Directions:
Exact copies of all entries are needed. Pictures are to be left out.

[[ Records, beginning ]]

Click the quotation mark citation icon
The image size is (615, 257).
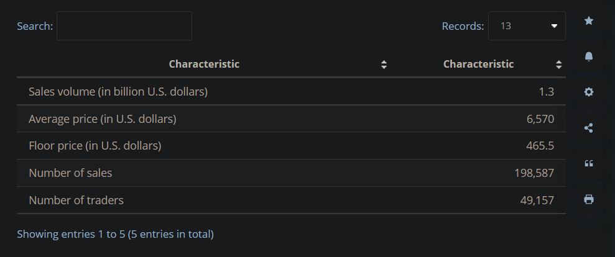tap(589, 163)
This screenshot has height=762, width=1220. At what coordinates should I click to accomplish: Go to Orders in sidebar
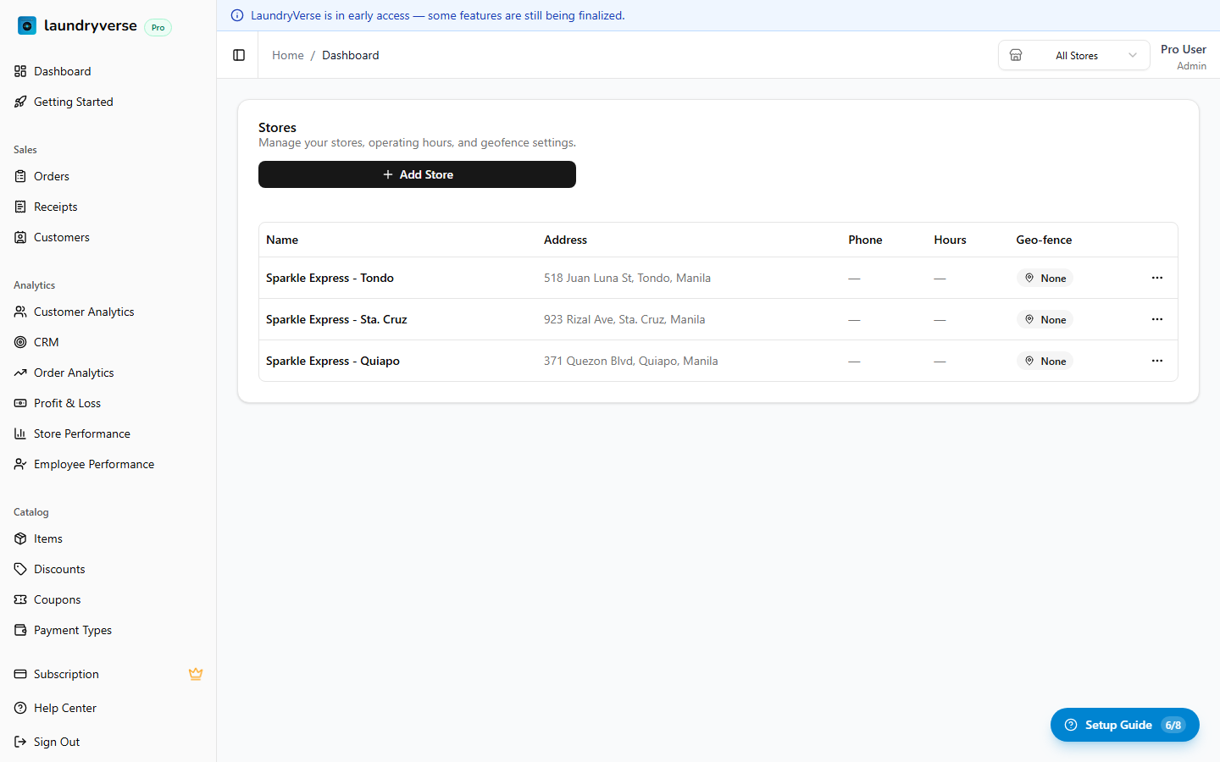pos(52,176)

[[ Records, end ]]

Exercise result:
Click the quotation mark citation icon
The image size is (615, 257).
tap(589, 163)
This screenshot has height=762, width=1220. At what coordinates should I click to accomplish: Go to Orders in sidebar
pos(52,176)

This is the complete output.